Bedside assessment;

  • Observations – Oxygen saturations, respiratory rate, level of blood pressure, heart rate, temperature, level of consciousness (?hypoxia, ?haemodynamic instability)
  • Blood glucose (?hypoglycaemia)
  • Cognitive assessment – eg. Abbreviated mental test (AMT) (?confusion)
  • ECG  (?arrhhythmias, ?brady-/tachy-cardias)
  • Urinalysis (?urinary tract infection)

Serum investigations;

Full Blood Count (FBC) – eg.
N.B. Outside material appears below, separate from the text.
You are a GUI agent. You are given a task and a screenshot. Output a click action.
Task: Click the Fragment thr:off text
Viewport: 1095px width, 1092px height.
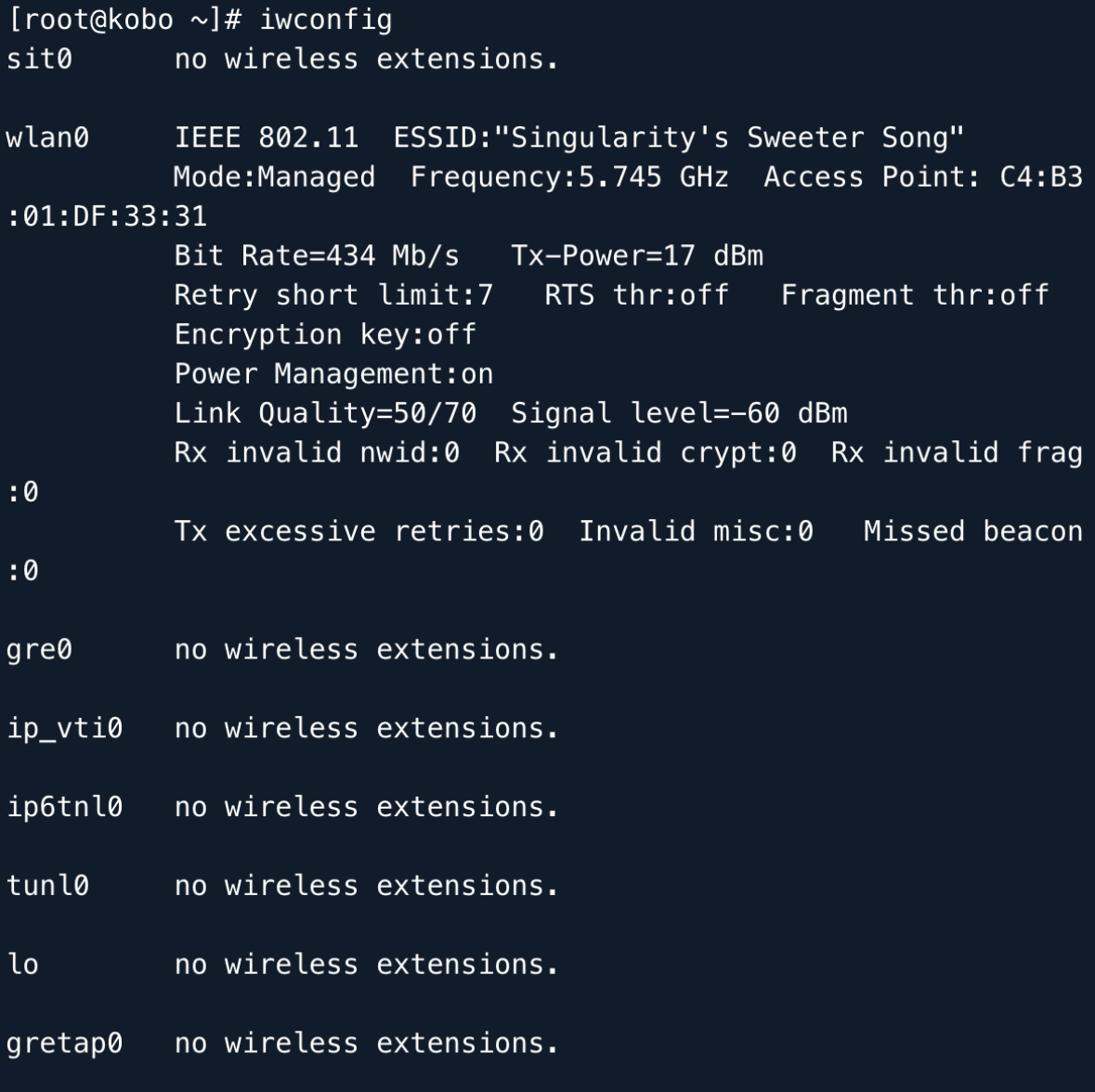(x=915, y=295)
Raised WCC (?infection)

Urea and Electrolytes (U+Es) (?acute kidney injury, ?electrolyte abnormalities)

Bone profile – forms part of the confusion screen and abnormalities present in malignancy (eg. hypercalcaemia)

Liver function tests / INR – alcoholic liver disease

Creatine kinase (CK) – rhabdomyolysis


Chest x-ray (?pneumonia)

CT head (?cerebrovascular accident, ?subdural/extradural hematoma) – remember that NICE (2014) guidance for CT scan following head injury includes any change in loss of consciousness of amnesia in addition to;

  • Age 65 or older
  • Any history of bleeding or clotting disorders
  • Dangerous mechanism of injury (a pedestrian or cyclist struck by a motor vehicle, an occupant ejected from a motor vehicle or a fall from a height of greater than 1 metre or 5 stairs).
  • More than 30 minutes’ retrograde amnesia of events immediately before the head injury.

Consider FAST USS / CT scan in the context of significant trauma to the thorax, abdomen or pelvis

Learning Bite

It is important to establish the patient’s baseline cognition and mobility. Because elderly patients are more easily prone to delirium a range of bedside and serum screening investigations are very often appropriate to rule out organic pathologies, such as infection.